In Tunisia, Ms. Tlatli was admired as a film editor and worked on classics of Arab cinema such as “Omar Gatlato” and “Halfaouine”. “Silences” was her debut as a director.

The theme of silence in the film is dramatized by the servant Khedija’s refusal to reveal her father’s identity to Alia. Alia never solves this riddle, but she sees a brutal reality: how her mother had quietly suffered from sexual ties to the two princes of the palace.

Silence is a hallmark of palace culture. During music lessons in the garden and at ballroom parties, aristocrats hold small talk and servants say nothing. Discretion means meekness. The same discretion, however, also veils the palace’s sexual violence and muzzles its victims. Servants learn to communicate with one another through grimaces or looks.

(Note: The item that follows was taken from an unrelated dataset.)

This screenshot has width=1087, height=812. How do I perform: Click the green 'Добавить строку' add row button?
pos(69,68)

“All women follow the tradition of taboo, of silence, but the power of their looks is extraordinary,” said Ms. Tlatli in an interview with the British magazine Sight & Sound in 1995. “You had to get used to expressing yourself through their eyes.”

Ms. Tlatli discovered that this “culture of the indirect” was ideally suited to the medium of film.

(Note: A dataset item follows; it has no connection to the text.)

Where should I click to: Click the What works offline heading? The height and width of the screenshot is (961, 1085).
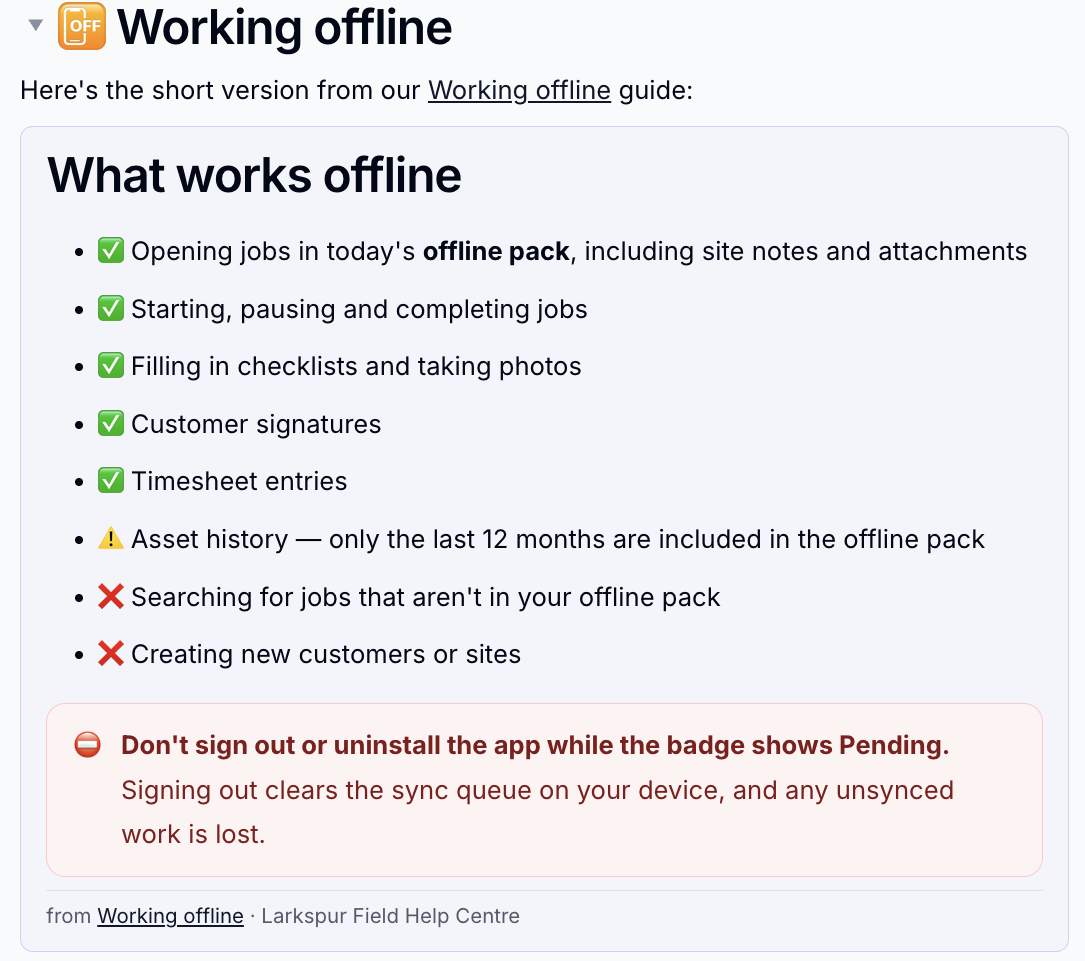pyautogui.click(x=254, y=175)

“That’s why the camera is so amazing,” she said. “It is in complete harmony with this rather suppressed language. A camera is a bit smart and hidden. It’s there and can capture small details about something you’re trying to say. “

After “Silences”, Ms. Tlatli directed “The Season of Men” (2000), which also follows women of different generations who grapple with deeply rooted social customs. Her last film was “Nadia and Sarra” (2004).

In 2011, Ms. Tlatli was briefly Minister of Culture in the transitional government that took over Tunisia after the overthrow of the dictator Zine el-Abidine Ben Ali. “She has respect not only as a filmmaker and film editor, but also because she was not co-opted by the system,” said Ms. Salti, the film programmer.

In addition to her daughter, Ms. Tlatli survives her husband Mohamed Tlatli, a businessman involved in oil and gas exploration. a son, Walid; and five grandchildren.

Ms. Tlatli was inspired to make her own film after giving birth to Walid and leaving him with her mother according to Tunisian tradition, even though her mother already looked after four of her own sons. Her mother had been a “quiet woman” for a long time, Ms. Tlatli told The Guardian in 2001, before developing Alzheimer’s disease and losing her voice.

Her mother’s life has become “unbearable, exhausting, suffocating”.

Ms. Tlatli spent seven years outside of the film raising her children and helping her mother. The experience made her feel that there were unexamined gaps between women of different generations, similar to the one she portrayed in “Silences” between mother and daughter.

“I wanted to speak to her and it was too late,” she said in 1995 of her mother. “I projected all of this onto my daughter and thought: Maybe she didn’t feel close to me. That gave me the urgency to do this film. “

Lilia Blaise contributed to reporting from Tunis.